De acuerdo a la tradición, “La Inmaculada Madre de Dios y siempre Virgen María, terminado el curso de su vida terrenal, fue asunta en cuerpo y alma a la gloria del cielo” (Constitución Munificentisimus Deus, 1950)
Como Iglesia, elevamos nuestra mirada a María, Madre de Dios, como predecesora de nuestra peregrinación en la fe, ese caminar animado por ella que caminó al lado de su Hijo. La fiesta de la Asunción, cuarto misterio glorioso del Santo Rosario, nos remite a la esperanza de contemplar la Gloria de Dios al final del camino.
“Entre tanto, la Madre de Jesús, glorificada ya en los cielos en cuerpo y alma, es la imagen y comienzo de la Iglesia que llegará a su plenitud en el siglo futuro. También en este mundo, hasta que llegue el día del Señor, brilla ante el Pueblo de Dios en marcha, como señal de esperanza cierta y de consuelo” (Constitución Dogmática Lumen Gentium)
Esperanza gozosa
Como después de la Encarnación, esperando gozosos el nacimiento del Salvador, esperamos ahora el día en que habitaremos con Él para siempre. Ella, que acompañó a Jesús, nos acompaña ahora, nos alienta e intercede por nosotros.
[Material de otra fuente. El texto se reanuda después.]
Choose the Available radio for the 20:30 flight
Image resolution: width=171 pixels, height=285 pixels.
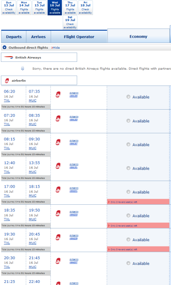point(128,263)
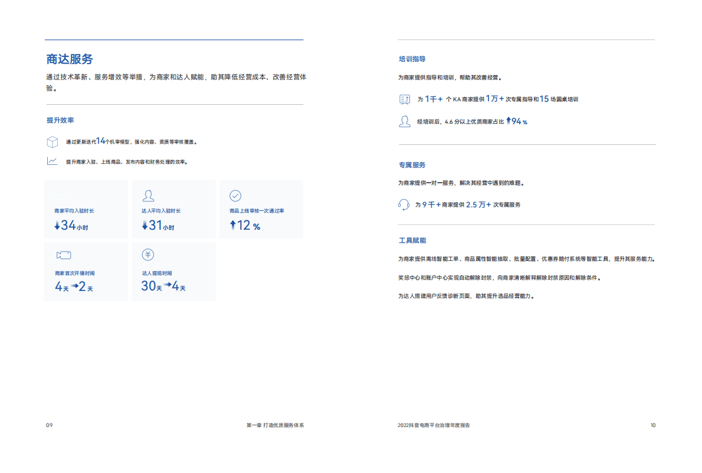Click the ↑12% pass rate figure
This screenshot has width=702, height=473.
[245, 226]
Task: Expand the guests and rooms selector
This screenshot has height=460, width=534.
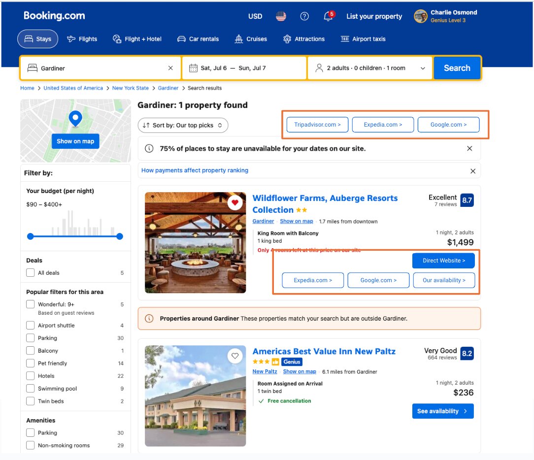Action: [370, 68]
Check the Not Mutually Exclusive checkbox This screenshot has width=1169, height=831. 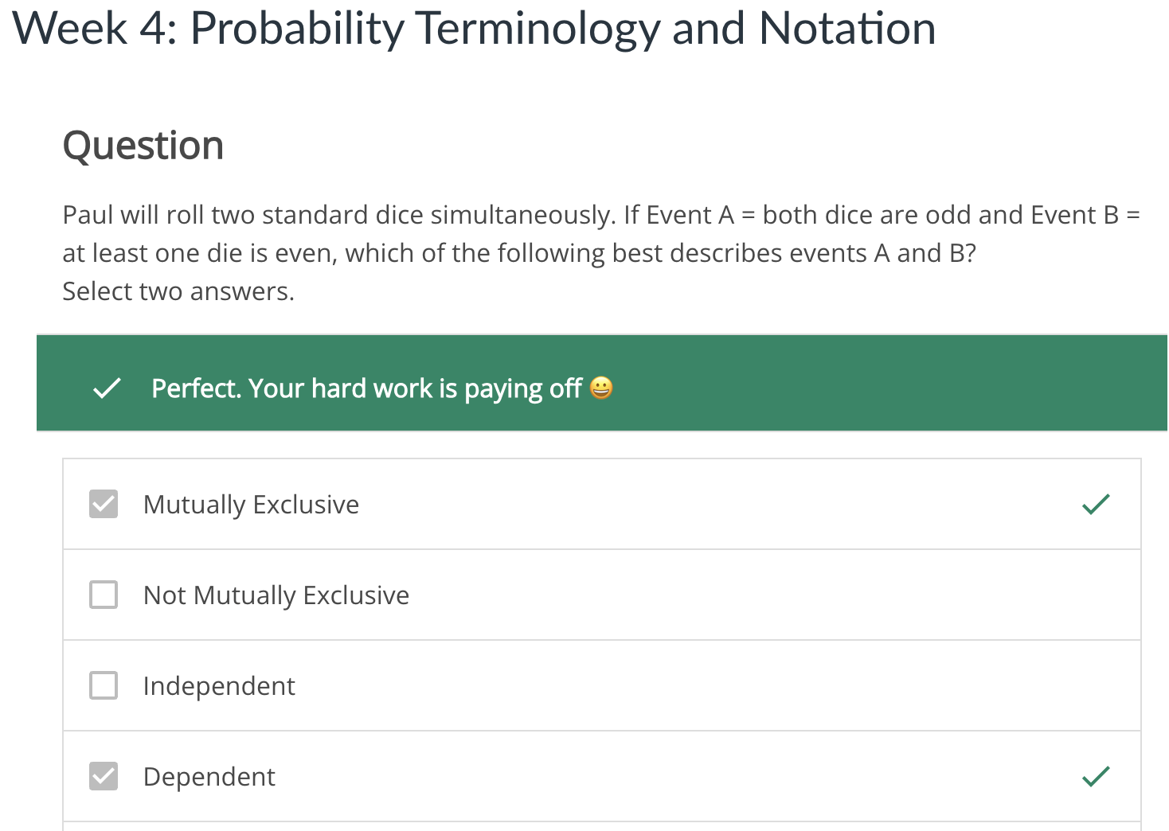tap(104, 595)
En tiempos de prueba, María es recurso ordinario, la Madre Buena que nos da esperanza, fuerza y fe para seguir adelante.
La victoria final
Jesús, con su resurrección, venció al pecado, a la muerte, y nos abrió el camino a la vida eterna. María, la Madre de Dios, fue la primicia de este regalo de Jesús, la primera en gozar de esta victoria final sobre la muerte.
“(…) en todo esto salimos vencedores, gracias a aquél que nos amó” (Romanos 8, 37)
Esta declaración de Pablo se ve materializada, en primer lugar, en María. Al ser elevada al cielo, recibe la corona de victoria ganada por su Hijo para cada uno de nosotros. En ella, Dios nos muestra lo que hemos de esperar.
«La Asunción de la Santísima Virgen constituye una participación singular en la Resurrección de su Hijo y una anticipación de la resurrección de los demás cristianos» (Catecismo de la Iglesia Católica #966).
El misterio de la Asunción de María nos invita a detenernos un momento y reflexionar sobre el sentido de nuestra vida, sobre lo que nos espera al final: la vida eterna, con Dios, la Virgen, los ángeles y santos.
La presencia de María en el Cielo, gloriosa en cuerpo y alma, como se nos ha prometido a todos los que hagamos la voluntad de Dios, nos llena de esperanza en felicidad eterna.